(Task goal)
If a line below contains the string "agent", copy it out.

★ ★ ★ ★

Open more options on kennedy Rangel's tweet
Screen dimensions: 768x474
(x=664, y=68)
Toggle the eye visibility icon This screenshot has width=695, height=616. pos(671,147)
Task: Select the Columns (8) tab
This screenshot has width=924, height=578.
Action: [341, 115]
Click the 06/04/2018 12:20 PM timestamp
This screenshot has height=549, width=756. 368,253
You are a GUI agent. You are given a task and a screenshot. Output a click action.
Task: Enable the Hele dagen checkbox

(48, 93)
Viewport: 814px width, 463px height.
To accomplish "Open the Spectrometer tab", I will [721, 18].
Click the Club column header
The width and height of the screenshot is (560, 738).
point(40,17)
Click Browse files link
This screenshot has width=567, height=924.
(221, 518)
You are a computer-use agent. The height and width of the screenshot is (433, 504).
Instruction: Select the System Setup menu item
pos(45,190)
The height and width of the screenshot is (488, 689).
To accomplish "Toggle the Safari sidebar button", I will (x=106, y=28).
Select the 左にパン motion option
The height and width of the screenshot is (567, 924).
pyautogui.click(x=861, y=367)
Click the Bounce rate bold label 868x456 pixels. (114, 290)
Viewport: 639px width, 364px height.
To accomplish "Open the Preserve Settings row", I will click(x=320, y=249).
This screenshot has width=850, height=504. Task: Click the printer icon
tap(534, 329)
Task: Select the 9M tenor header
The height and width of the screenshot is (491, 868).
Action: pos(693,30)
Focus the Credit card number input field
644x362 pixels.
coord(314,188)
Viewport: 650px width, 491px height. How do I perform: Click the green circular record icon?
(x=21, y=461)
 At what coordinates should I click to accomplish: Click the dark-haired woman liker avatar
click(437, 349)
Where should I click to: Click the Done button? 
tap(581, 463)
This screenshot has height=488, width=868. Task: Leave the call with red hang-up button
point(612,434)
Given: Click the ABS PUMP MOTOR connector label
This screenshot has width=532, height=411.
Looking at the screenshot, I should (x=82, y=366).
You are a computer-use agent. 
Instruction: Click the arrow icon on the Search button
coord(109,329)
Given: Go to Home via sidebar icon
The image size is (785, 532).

★ ★ ★ ★

(Answer box)
You are a GUI agent. You are given a task and a screenshot. Output a click action.
You are a computer-use agent. The height and width of the screenshot is (433, 504).
You are a computer-use agent. 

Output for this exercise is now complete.